The Oxford Police Department body camera video shows an officer approaching a group of men gathered on the porch of a house near the university campus on September 5th and asked them who lived there.

“I assume you probably know why I want to talk to you, don’t you?” asks the officer.

One student replied that eight people lived in the house and that there were about 20 people in the house at the time. Both indoor and outdoor mass gatherings in Oxford, attended by people who do not live together, are limited to 10 people according to city regulations.

The officer tells the student to disperse the crowd gathered in the house and finally asks for his ID. After scanning, he calls the student.

“I̵

7;ve never seen this before. Is there an input on the computer that you have tested positive for Covid?” asks the officer.

“Yes,” replied the student, adding, “that was a week ago.”

The officer asks the student if he should be quarantined and the student said he was home because of it.

“Do you have other people here and are you positive about Covid? You see the problem?” asks the officer.

Other people in the house had also tested positive for the virus, the student told the official.

“We want to prevent that, you know? We want to keep this city open,” says the official with a sigh. “… So you are not under quarantine when you mix with other people.”

Six people, five of whom lived in the house, were quoted according to the police report. The Oxford Police Department told CNN in an email that fines for the quotes start at $ 500.

Five of those named are listed as students on the Miami University web directory. The police report shows that the sixth person identified as a student who had moved in with his parents and was visiting over the weekend.

The colleges have tried to contain the parties

Miami University declined to comment on the matter, citing federal privacy laws, but added that students violating quarantine orders or city ordinances at mass gatherings would face disciplinary action.

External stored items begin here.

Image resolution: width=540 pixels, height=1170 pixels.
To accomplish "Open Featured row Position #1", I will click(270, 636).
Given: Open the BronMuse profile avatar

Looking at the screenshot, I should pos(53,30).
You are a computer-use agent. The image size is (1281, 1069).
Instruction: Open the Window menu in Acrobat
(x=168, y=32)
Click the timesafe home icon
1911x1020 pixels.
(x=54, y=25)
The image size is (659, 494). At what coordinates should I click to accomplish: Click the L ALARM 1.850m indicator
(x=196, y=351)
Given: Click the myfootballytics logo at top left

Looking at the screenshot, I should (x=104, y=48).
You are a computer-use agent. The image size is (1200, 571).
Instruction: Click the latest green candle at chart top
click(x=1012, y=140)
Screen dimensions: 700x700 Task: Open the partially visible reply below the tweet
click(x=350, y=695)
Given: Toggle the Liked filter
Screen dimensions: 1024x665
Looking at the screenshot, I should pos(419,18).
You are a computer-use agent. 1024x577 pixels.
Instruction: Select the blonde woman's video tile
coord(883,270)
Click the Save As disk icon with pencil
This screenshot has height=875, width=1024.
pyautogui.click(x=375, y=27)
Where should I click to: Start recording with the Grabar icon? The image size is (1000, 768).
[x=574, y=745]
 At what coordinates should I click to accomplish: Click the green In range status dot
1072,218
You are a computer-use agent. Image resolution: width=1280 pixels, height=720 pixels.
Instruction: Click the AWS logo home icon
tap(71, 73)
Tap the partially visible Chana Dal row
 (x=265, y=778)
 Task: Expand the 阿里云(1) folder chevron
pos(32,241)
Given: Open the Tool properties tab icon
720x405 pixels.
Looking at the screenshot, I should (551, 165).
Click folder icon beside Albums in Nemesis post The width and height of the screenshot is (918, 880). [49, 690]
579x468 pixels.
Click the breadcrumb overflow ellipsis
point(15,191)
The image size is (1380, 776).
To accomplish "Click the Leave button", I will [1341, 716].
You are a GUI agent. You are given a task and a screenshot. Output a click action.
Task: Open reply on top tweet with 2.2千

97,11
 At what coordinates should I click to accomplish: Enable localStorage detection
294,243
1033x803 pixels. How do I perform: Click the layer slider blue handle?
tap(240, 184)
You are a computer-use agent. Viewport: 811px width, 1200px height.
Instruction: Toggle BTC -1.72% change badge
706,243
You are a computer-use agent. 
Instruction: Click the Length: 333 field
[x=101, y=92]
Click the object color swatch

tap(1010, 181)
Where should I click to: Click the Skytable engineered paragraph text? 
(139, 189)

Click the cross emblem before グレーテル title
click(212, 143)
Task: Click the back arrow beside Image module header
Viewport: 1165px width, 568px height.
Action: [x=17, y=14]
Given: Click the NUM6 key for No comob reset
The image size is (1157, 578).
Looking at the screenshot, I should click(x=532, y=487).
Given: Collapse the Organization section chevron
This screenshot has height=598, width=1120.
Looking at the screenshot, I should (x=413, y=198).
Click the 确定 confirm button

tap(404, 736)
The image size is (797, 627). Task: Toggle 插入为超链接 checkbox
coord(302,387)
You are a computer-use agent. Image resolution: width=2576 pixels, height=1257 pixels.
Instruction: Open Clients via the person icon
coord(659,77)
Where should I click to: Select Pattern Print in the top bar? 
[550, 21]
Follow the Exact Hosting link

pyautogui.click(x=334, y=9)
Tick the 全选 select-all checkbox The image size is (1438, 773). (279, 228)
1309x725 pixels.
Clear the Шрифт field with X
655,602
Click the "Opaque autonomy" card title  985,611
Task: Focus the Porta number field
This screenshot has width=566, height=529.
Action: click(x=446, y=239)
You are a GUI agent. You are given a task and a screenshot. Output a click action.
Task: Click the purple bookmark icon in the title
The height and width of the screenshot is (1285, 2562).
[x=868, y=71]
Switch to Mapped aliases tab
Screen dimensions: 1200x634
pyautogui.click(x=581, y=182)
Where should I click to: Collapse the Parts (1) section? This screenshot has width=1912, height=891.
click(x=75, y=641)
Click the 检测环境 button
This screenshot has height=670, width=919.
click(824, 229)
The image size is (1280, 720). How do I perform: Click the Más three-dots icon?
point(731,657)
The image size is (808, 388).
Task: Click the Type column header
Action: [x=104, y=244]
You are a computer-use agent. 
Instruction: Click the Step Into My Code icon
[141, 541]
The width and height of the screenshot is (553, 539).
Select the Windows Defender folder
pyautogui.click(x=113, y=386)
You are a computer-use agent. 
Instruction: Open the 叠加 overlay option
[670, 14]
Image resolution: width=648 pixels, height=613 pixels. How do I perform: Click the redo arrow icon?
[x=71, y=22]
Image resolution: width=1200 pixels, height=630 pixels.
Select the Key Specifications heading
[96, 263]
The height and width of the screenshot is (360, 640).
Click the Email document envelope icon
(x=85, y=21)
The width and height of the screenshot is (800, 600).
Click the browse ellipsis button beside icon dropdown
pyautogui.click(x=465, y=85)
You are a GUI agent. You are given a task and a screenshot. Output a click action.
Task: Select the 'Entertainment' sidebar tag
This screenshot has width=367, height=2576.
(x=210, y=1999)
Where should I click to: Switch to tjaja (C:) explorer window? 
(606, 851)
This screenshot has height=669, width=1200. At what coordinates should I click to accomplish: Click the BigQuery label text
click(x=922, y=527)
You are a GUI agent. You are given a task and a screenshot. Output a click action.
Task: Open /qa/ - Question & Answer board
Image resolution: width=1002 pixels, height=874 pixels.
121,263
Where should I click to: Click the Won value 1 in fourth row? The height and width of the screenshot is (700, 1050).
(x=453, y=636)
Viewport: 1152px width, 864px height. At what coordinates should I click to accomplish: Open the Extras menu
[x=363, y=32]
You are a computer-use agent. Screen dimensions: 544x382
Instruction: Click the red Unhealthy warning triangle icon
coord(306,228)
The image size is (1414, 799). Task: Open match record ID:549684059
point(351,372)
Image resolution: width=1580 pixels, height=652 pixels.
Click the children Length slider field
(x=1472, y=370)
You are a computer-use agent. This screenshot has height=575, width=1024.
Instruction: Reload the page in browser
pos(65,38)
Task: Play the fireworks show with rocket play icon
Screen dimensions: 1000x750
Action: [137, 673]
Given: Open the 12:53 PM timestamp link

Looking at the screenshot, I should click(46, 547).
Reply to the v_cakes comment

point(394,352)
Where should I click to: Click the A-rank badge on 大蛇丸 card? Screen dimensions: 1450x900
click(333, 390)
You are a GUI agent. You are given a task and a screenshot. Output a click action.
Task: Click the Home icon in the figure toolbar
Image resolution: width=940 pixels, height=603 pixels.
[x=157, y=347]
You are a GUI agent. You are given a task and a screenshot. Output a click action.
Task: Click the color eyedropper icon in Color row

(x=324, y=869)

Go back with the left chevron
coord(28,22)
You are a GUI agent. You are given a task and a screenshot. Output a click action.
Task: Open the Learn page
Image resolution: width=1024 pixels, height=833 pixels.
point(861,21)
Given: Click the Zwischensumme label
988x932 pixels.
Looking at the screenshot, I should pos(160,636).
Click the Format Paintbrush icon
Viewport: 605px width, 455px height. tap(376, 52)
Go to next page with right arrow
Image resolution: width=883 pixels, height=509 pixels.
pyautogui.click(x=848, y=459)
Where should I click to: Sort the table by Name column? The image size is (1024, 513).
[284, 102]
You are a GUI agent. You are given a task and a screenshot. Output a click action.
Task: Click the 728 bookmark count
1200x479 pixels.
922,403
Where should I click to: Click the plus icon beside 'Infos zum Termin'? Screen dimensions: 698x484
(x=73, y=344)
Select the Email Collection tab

The university announced Tuesday that it would resume its personal and hybrid courses on September 21, after having held all of the virtual courses since August 17.
Colleges and universities across the country have made efforts to prevent students from throwing or attending parties in an attempt to limit the spread of Covid-19. Clusters that have emerged in several locations have been associated with brotherhood parties.
The University of North Carolina-Chapel Hill and the University of Notre Dame are among the schools that had to switch to virtual classes at least temporarily after cases surfaced days in the semester. Schools like New York University and Northeastern University have suspended students for violating safety protocols.